Serial Greedy SMLR Impulsive Noise Detection and Channel Equalization for OFDM Systems

Impulsive noise may be generated by vehicle ignitions, electric device switching, or strong bursty radio frequency emissions. It will severely degrade orthogonal frequency division multiplexing (OFDM) based wireless vehicular communication systems. In this paper, the single most likely replacement (SMLR) algorithm with the serial greedy iteration is proposed to detect the Bernoulli-Gaussian impulsive noise for OFDM based wireless systems. Compared to the conventional SMLR algorithm, the serial greedy SMLR algorithm updates multiple elements per iteration, significantly reducing the required iterations.

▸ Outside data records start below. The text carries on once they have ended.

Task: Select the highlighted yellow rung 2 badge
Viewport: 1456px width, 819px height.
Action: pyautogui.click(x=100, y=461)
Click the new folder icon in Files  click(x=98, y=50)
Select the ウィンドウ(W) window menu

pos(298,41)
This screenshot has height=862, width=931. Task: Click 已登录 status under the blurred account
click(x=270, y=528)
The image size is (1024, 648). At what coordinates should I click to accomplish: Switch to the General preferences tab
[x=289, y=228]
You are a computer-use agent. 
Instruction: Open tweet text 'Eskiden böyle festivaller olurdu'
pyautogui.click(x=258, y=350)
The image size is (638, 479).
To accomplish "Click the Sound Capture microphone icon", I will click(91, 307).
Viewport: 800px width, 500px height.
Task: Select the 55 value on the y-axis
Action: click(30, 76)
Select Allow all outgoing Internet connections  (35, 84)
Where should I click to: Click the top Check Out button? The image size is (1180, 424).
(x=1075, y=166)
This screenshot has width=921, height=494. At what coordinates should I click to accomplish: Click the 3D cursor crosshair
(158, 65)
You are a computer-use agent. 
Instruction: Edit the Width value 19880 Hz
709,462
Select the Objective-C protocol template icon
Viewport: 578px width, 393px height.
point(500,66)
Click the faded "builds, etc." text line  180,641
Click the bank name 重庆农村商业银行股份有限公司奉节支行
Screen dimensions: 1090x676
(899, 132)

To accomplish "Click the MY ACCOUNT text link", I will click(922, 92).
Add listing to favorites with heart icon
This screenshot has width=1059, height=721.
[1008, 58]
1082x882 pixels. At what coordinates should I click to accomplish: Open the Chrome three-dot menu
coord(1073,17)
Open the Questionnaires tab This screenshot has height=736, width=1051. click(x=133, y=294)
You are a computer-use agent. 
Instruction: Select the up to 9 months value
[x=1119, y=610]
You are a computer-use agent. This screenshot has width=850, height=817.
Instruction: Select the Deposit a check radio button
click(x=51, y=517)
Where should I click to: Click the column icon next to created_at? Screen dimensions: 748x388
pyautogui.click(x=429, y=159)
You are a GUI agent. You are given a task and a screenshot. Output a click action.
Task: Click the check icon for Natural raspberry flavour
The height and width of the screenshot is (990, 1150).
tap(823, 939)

Moreover, by employing approximate substitution and matrix partitioning, the proposed algorithm reduces its computational complexity from cubic in the discrete Fourier transform dimension to nearly linear, while maintaining detection performance comparable to the conventional SMLR algorithm. Based on the algorithm's detection results, an impulsive noise aware channel equalization is proposed to simultaneously equalize the channel and suppress impulsive noise. Formulated under the minimum mean square error (MMSE) criterion, the method accounts for the correlation introduced by multipath channels and does not rely on null subcarriers for noise suppression. Simulation results show that the proposed impulsive noise aware equalization can achieve a great performance gain over other suppression methods when the impulsive noise is not highly sparse in the time domain. For example, at a target bit error rate (BER) of 10^-4, it achieves about a 3.5 dB gain over sparse Bayesian learning when the impulsive noise occurrence probability is 0.1 and the impulsive noise-to-background noise ratio is 20 dB.